Recently, I had an opportunity to buy an inexpensively priced copy of the Nikon 80-200mm f2.8 ED (two ring model) so I tried it.
What makes the 80-200mm 2.8 ED better than the 70-200 VR2?
- Typically cheaper, by less than half – NICE FEATURE
- Smaller, (187mm vs 205.5mm) quite a bit more compact in overall length, see photo
- Lighter, (1300 Grams vs 1540 Grams) quite a bit less metal to lug around - NICE FEATURE
- Manual focus has very quick turn from infinity to close 1/4 turn total – FAST
- Focus limit switch – 1/8 turn from far to near within the focus limits – Faster within focus range
- Smaller attached tripod foot – You won’t lose it, it is secure to the lens
What makes the 70-200 VR2 better?
- VR2 (second generation vibration reduction), I can take shots at 1/13 sec hand-held at 200mm on a Nikon D7000 body – NICE FEATURE
- Sharper less chromatic aberration, more ED (Extra-low Dispersion) glass elements
- AF-S Automatic focusing is fast. This is my fastest focusing lens – NICE FEATURE
- Easy manual focus override by twisting the focus ring
- Manual focus has about 3/8 turn travel total – ACCURATE
- Near focus is closer (4.6′ vs 4.9′) – NICE FEATURE
- Detachable tripod foot – You can save some space and add a quick release plate to the foot for quicker on and off attachments to a tripod via the removable foot. Sometimes, it may be a bit loose if you are not paying attention…
Lets get down to cases
- If you want a clear pro lens and your budget is under $1000, the 80-200mm f2.8 ED is the clear choice, end of story. Shop for some new or used units of the 80-200 2.8 on Amazon by clicking here.

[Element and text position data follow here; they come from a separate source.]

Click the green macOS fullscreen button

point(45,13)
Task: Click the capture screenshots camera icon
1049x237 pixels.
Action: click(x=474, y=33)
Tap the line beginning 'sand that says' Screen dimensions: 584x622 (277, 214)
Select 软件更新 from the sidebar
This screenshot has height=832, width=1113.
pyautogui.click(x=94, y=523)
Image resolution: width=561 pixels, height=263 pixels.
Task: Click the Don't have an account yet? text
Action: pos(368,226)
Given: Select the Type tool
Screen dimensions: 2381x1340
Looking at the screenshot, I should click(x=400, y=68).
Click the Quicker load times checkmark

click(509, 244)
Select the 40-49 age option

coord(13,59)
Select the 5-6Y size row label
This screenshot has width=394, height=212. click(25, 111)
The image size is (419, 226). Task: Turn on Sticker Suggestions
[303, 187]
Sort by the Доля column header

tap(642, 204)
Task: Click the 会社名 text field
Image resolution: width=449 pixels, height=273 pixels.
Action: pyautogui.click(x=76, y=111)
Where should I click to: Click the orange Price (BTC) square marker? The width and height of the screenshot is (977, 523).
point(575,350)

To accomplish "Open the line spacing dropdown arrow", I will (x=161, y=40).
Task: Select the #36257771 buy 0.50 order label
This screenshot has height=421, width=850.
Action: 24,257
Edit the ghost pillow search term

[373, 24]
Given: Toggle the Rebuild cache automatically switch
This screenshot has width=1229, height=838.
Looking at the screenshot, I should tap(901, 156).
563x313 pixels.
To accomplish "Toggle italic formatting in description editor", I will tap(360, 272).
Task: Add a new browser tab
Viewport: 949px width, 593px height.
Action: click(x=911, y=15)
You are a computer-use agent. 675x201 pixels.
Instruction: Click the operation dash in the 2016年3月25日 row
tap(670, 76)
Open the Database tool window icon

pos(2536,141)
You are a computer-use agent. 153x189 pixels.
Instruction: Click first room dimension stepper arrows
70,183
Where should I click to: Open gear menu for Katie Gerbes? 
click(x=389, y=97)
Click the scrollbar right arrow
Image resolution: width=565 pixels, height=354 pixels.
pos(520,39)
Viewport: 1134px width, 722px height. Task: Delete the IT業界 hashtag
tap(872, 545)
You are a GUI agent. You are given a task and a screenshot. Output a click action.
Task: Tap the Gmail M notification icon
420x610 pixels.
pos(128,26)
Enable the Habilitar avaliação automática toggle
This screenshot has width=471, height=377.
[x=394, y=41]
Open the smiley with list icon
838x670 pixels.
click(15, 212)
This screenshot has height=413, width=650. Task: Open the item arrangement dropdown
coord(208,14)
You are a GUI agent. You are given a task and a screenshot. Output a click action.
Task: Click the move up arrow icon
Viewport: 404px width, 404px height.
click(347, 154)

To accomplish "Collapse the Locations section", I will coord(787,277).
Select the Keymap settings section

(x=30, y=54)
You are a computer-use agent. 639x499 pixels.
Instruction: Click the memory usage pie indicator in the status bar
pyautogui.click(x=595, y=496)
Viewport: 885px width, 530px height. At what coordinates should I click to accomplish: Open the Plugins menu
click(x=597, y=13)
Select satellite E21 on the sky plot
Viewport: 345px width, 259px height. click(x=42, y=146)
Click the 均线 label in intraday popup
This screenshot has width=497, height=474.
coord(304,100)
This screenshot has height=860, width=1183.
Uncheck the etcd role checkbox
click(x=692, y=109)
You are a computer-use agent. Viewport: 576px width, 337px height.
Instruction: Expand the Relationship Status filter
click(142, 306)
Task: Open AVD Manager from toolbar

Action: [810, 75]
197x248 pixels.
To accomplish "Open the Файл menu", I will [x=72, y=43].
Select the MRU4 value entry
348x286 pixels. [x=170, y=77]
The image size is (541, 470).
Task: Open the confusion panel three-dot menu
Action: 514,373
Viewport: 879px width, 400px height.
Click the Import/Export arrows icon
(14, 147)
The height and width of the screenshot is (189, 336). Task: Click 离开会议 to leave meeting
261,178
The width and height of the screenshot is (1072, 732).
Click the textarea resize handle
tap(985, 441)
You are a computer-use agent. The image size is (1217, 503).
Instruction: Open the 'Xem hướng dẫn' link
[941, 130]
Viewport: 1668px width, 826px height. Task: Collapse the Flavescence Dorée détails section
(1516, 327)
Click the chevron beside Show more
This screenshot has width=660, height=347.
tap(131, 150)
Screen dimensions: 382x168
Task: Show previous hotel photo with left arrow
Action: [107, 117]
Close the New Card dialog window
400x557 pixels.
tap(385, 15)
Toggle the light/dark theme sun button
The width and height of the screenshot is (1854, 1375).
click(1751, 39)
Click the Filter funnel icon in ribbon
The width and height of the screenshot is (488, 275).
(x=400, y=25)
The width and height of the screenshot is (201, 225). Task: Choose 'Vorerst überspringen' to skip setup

- If you want the best glass and can take the extra weight and size, and got about two to three times the $ in your budget, click here to check out some units of the 70-200 2.8 VRii on Amazon.
Type of photography you do:
Why is this important?
Different feature take on different importance for different types of photography.
VR is a great feature for people who shoot hand-held, or perhaps on a monopod. VR is fairly useless on a tripod with a cable release type shooting.
If you shoot landscapes on a tripod, or slowly moving mammals on a tripod, you may not use the VR.
If you shoot portraits, without a tripod, the 70-200 VR2 is a great choice. Being able to focus a couple inches closer can make the difference between a shot or no shot in portrait photos.
For large mammals, close focus may mean the bear eats you… And, a bit of lighter weight, plus the lower cost of a lens carried into the elements may be a deciding factor.
For my kind of photography, the 70-200mm 2.8 VR2 is the clear choice.
For your photo style, the 80-200 2.8 (two ring version, not the older push-pull version) may have some clear advantages, beyond just its more affordable price.
Indeed, if your shooting style doesn’t require VR, close range focusing and/or the very fastest in focusing, a case for buying the 80-200mm f2.8 ED lens, for this focal range coverage, may be made fairly strongly.